The UK government made the passage of a robust RTT Act — and the VI government’s fulfilment of all its commitments under the 2007 Constitution — essential precursors to any meaningful discussions on the components of a new constitution, while unofficially admitting they may make provision for a referendum on independence.
Zak felt so challenged by his father’s accusations he had allowed his views to be influenced by false news that he did a full minute’s search on references to the VI in the overseas news media in the year 2020, then whittled them down to under 100 which appeared to show negative views of the VI. He was shocked to find how isolated the territory had become by the end of summer 2020.
Worst of all, most politicians and the general public appeared unaware of the negative opinions and showed little concern for what others thought of the VI. It was like the householder who was too busy sweeping out the water after Hurricane Irma to listen to the radio, so didn’t know about the threat of Hurricane Maria until a relative rang and told him to take cover.
For example, a commentary in Bermuda’s Royal Gazette purportedly by a Virgin Islander demanded to know why the UK government in 2017 would not provide direct grants for reconstruction of the VI after its devastation by two Category Five hurricanes in 2017, when only two years earlier British taxpayers completed repayment of the loan borrowed to compensate British slave owners for the loss of their African slaves.
Clearly, the writer did not recognise the resentment among British taxpayers of the means by which the VI’s financial services enable clients to deprive the state of revenue which might be used to fund the National Health Service more adequately. Parliamentarians made that crystal clear when they refused to bail out companies which had chosen to be based in British overseas territories they consider to be tax havens.
The writer also claimed that nothing had come of the UK’s offer of a loan guarantee on which to borrow for recovery at low interest rates. But a review of the VI media reports showed agreement on the guarantee was being held up, rightly or wrongly, by the VI government’s objection to certain of its terms.
The commentary’s publication suited the Bermudian aim to exploit its location between London and New York to become the unchallenged leader of offshore financial services in the western hemisphere, as Singapore was in the east following Hong Kong’s debacle. Its next step was to set up an international arbitration centre.

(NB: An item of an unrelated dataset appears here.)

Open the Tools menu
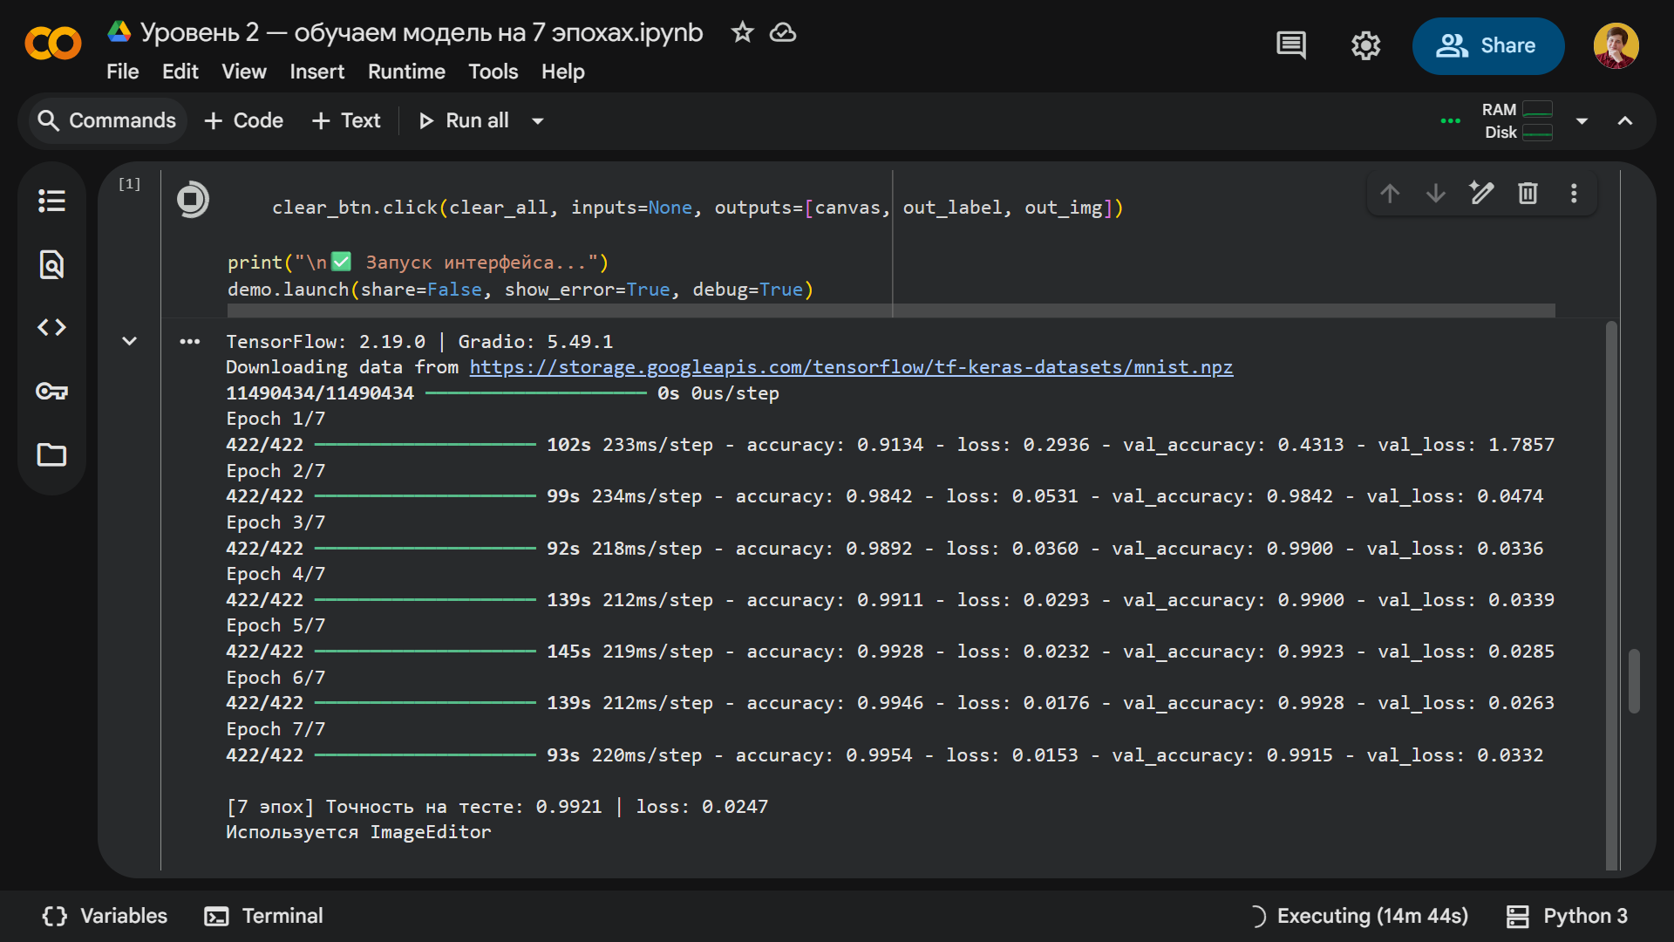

During the 2020 pandemic, many people learned to prefer working and holidaying at home or were unemployed. That resulted in intense pressure on the internet from streaming movies to participating in online conferences, with a corresponding increase in complaints about the telecom services.
Zak concluded that the VI s transformation by 2030 — into a prosperous community bound by privileges and responsibilities based on its cultural values of mutual respect — should be credited to the influence of a few open-minded, forward-looking leaders and public officers who urged the government to accelerate its plans to bring the fifth generation of mobile services to the territory.